Jetzt ist Schulschluss. Ich ziehe mir die Jacke über, schultere den Rucksack und laufe auf Babas neuen roten coolen Fake-Mercedes-Benz zu.
Irgendwie fühle ich mich beobachtet.
Hanusz!
Dieser lästige kleine Hahn. Ich drehe mich um, und natürlich ist er es. Er verfolgt mich. Peinliche Sache. Ich hoffe, Baba sieht das alles nicht vom Autofenster aus. Heute ist der einzige Tag in der Woche, in der er mich abholt. Bitte, Baba, sei unvorsichtig. Pass nicht auf. Schau schön auf dein Handy.
Hanusz bleibt stehen. Er schaut mir ins Gesicht. Er rennt nicht weg. Er scheint mich nicht im Auftrag von jemandem anderen auszuspionieren. Er versteckt sich nicht. Irgendwie ist es gruselig, ihm in die Augen zu schauen. Dort steht er, ein selbstbewusster kleiner Hahn mit viel Hirn und wenig Fett. Sein Kehllappen wippt langsam auf und ab. Sein Hahnenkamm bewegt sich mit dem Wind. Seine Augen bleiben starr und regungslos. Sein Schnabel bewegt sich keinen Millimeter. Aus ihm bekomme ich bestimmt nichts raus. Er scheint nicht vorzuhaben, etwas zu sagen. Ich ebensowenig.
Hanusz starrt mich an. Sein Blick ist so seltsam und unverwandt, wie ich es bei noch niemandem anderen gesehen hab. Jetzt fängt der junge Hahn an, sich zu bewegen. Den einen Flügel schiebt er in die Hosentasche. Mit dem anderen hält er seine lange Krawatte fest, die sonst mit dem Wind flattern würde. Er blinzelt mit seinen Hühneraugen.
Brrummm! Ich höre ein Geräusch, das von etwas hinter mir kommt. Baba! Das Auto! Baba hat den Motor angeschaltet! Mist! Erst jetzt erwache ich aus meiner Starre. Ich setzte notdürftig ein übertrieben künstliches schiefes Lächeln auf, winke Hanusz zu, reiße die Autotür auf und springe rein. Mal schauen, wie ich diese Fahrt jetzt überlebe.
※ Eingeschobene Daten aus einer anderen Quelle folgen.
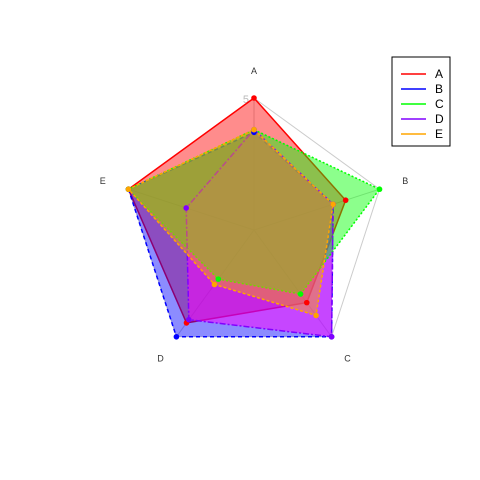 This screenshot has width=480, height=480. I want to click on legend-box, so click(421, 102).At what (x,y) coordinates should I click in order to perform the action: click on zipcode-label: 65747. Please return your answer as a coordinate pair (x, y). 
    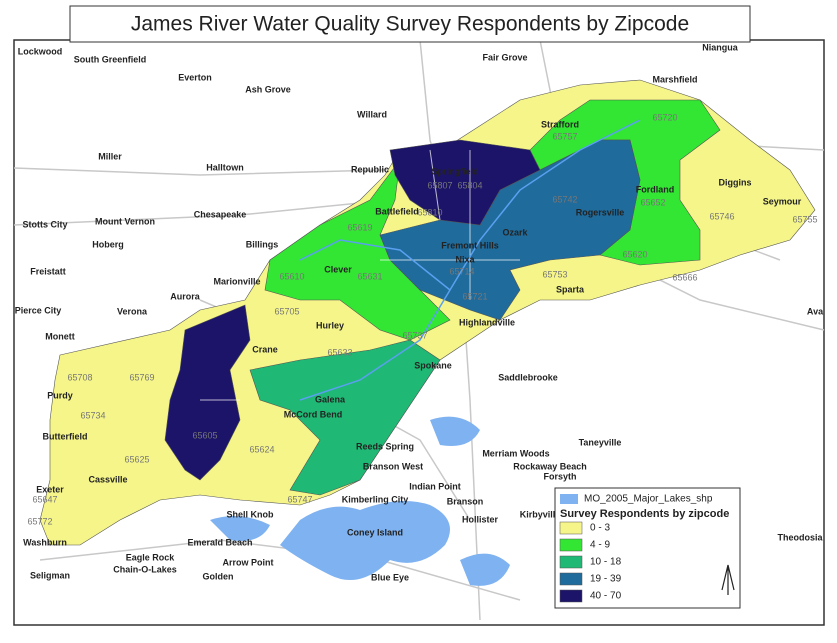
    Looking at the image, I should click on (300, 499).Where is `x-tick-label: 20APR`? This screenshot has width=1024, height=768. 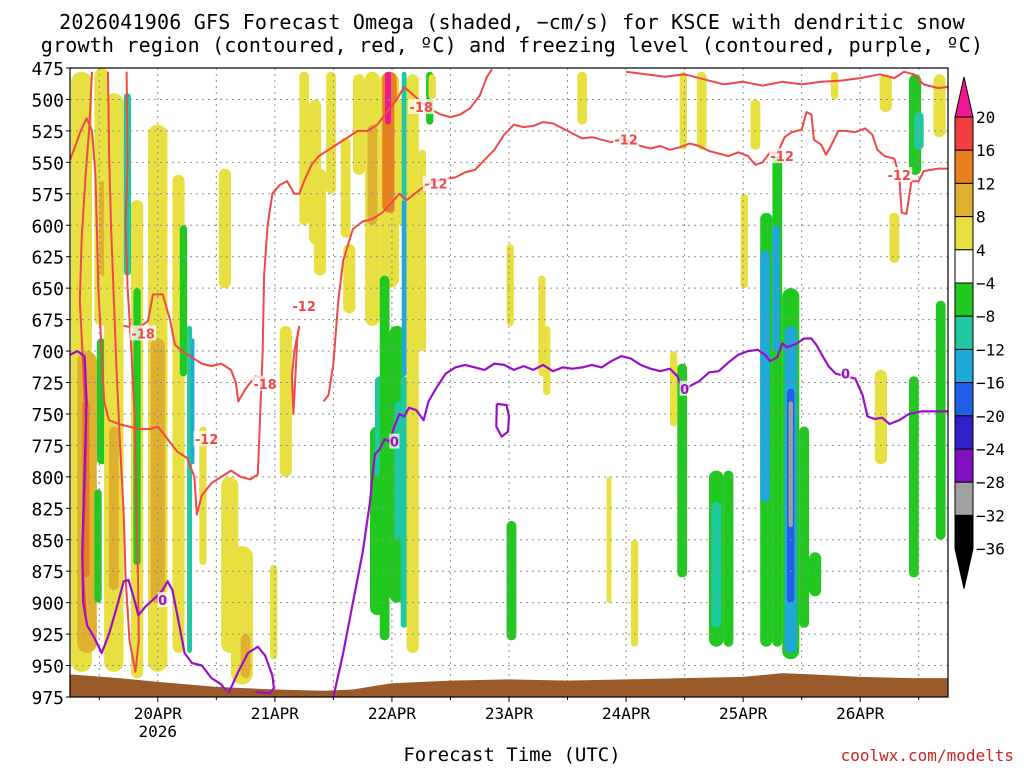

Ich blicke aus dem Fenster und sehe, dass Hanusz seine Krawatte loslässt und winkt. Seine Mundwinkel (wohl eher Schnabelwinkel) haben sich zwar kein bisschen verzogen, aber ich glaube, ich weiß trotzdem, was mit ihm los ist.
Ich gefalle ihm. Hanusz Huhnski, dem Hahn.
Er winkt immer noch, und seine Krawatte flattert. Er wird immer kleiner. Diesen Anblick, der sich mit meiner Erkenntnis zusammenfügt, werde ich lange nicht vergessen.